In L2/15-329, Mussa A. A. Abudena proposes 6 characters (1 through 6) for the vowel signs and tanweens, as they are typically rendered in Qalun’s transmission of Nafi’s reading of the Quran.

I agree with the UTC that characters 1 through 3 are just glyphic variants damma, dammatan, and open dammatan. The UTC also suggested that the remaining three characters be represented by the combination of damma or fatha with U+06E2 ARABIC SMALL HIGH MEEM ISOLATED FORM, and kasra with U+06ED ARABIC SMALL LOW MEEM.

I would like to argue that the representation suggested by the UTC is inadequate, and not just for the typical appearance of Qalun’s transmission of Nafi’s reading, but actually for all calligraphic styles of the Quran. I therefore propose to encode three additional tanween characters, to be used in all transmissions.

Sources

[kfgqpc-h] edition of the Quran made available by the King Fahd Complex For The Printing Of The Holy Quran. It uses Hafs’ transmission of Asim’s reading. This transmission is by far the most popular currently. Unicode text and font available at http://fonts.qurancomplex.gov.sa/?page_id=42 and images downloadable at http://dm.qurancomplex.gov.sa/download/.

[oman] Electronic Mushaf Muscat Calligraphy Project. Also uses Hafs’ transmission of Asim’s reading. Unicode representation is only available punctually. https://www.mushafmuscat.om/.

[kfgqpc-w] edition of the Quran made available by the King Fahd Complex For The Printing Of The Holy Quran. It uses Warsh’s transmission of Nafi’s reading. Available at https://archive.org/details/QuranWarshNarration as images only.

[tunisian] Tunisian edition of the Quran. It uses Warsh’s transmission of Nafi’s reading. Available at https://archive.org/details/QuranWarshAsbahani). If you read Arabic, you can learn about the various tanweeen forms in pages 9-11 of the appendix.

[wics] edition of the Quran, published in 1989 by the World Islamic Call Society - Tripoli - Libya. Uses Qalun’s transmission of Nafi’s reading.

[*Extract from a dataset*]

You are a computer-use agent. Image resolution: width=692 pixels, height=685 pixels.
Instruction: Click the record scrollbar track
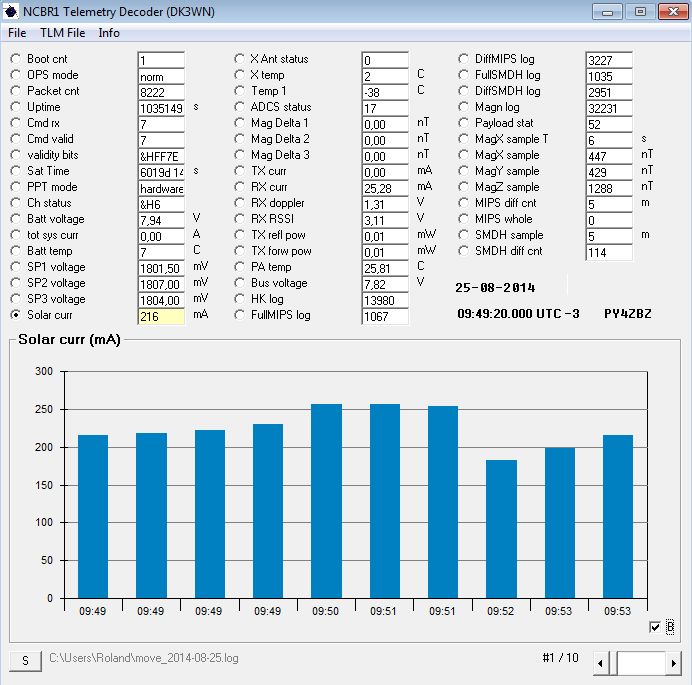point(640,662)
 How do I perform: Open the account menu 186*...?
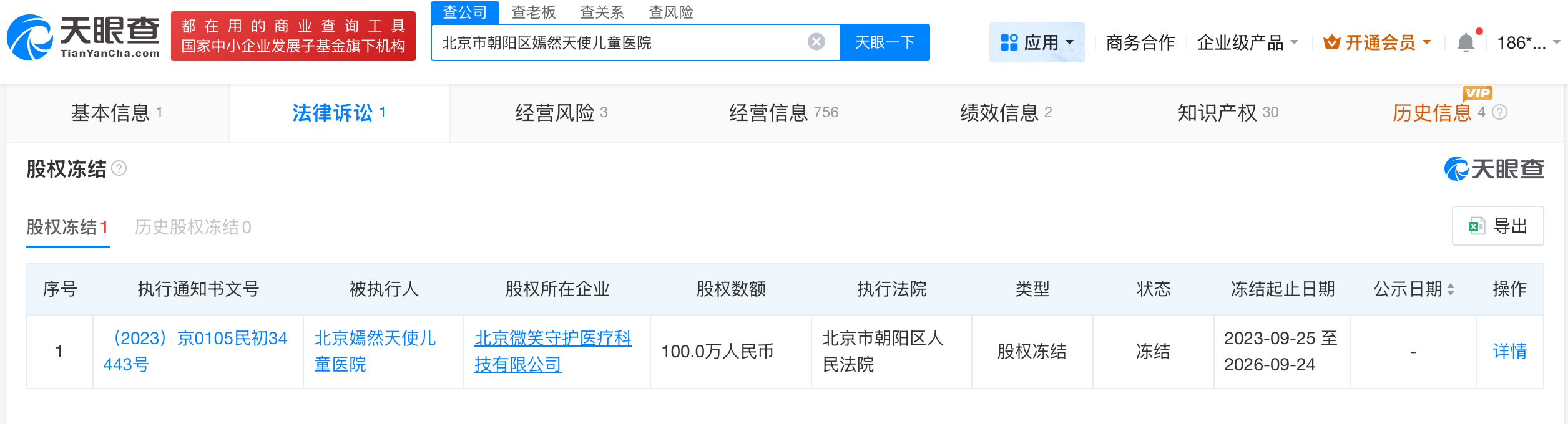(1528, 42)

Available at https://archive.org/details/Ms7FalGmaHRYaH as images only.

The Quran

Nazalization of the three short vowels fatha, kasra, and damma is ordinarily written using fathatan, kasratan and dammatan (the tanween).

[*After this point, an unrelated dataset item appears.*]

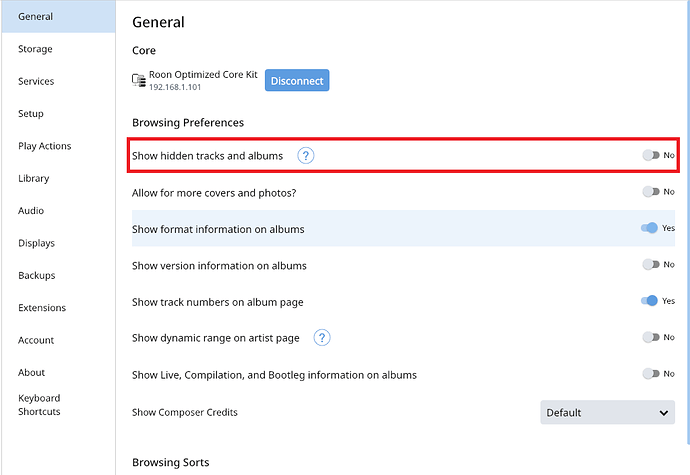
Task: Open the Show Composer Credits dropdown
Action: (x=607, y=412)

In the Quran, three distinct pronunciations of the tanween are written by different signs:

fatha damma kasra
ordinary vowel sign [kfgqpc-h] 2:7
[tunisian] 2:7
[kfgqpc-w] 2:6
[wics] 2:6
[kfgqpc-h] 2:6
[tunisian] 2:6
[kfgqpc-w] 2:5
[wics] 2:5
[kfgqpc-h] 2:6
[tunisian] 2:6
[kfgqpc-w] 2:5
[wics] 2:5
ordinary tanween [kfgqpc-h] 2:182
[tunisian] 2:182
[kfgqpc-w] 2:181
[wics] 2:181
[kfgqpc-h] 2:7
[tunisian] 2:7
[kfgqpc-w] 2:6
[wics] 2:6
[kfgqpc-h] 2:36
[tunisian] 2:36
[kfgqpc-w] 2:35
[wics] 2:35
open tanween [kfgqpc-h] 2:182
[tunisian] 2:182
[kfgqpc-w] 2:181
[wics] 2:181
[kfgqpc-h] 2:7
[tunisian] 2:7
[kfgqpc-w] 2:6
[wics] 2:6
[kfgqpc-h] 2:36
[tunisian] 2:36
[kfgqpc-w] 2:35
[wics] 2:35
meem tanween [kfgqpc-h] 2:95
[tunisian] 2:95
[kfgqpc-w] 2:94
[wics] 2:94
[kfgqpc-h] 2:10
[tunisian] 2:10
[kfgqpc-w] 2:9
[wics] 2:9
[kfgqpc-h] 2:99
[tunisian] 2:99
[kfgqpc-w] 2:98
[wics] 2:98

The fragments shown above are the same parts of the text. Qalun’s and Warsh’s transmissions omit the muqatta'at at the beginning of the surah, hence the shift by one in ayah numbers.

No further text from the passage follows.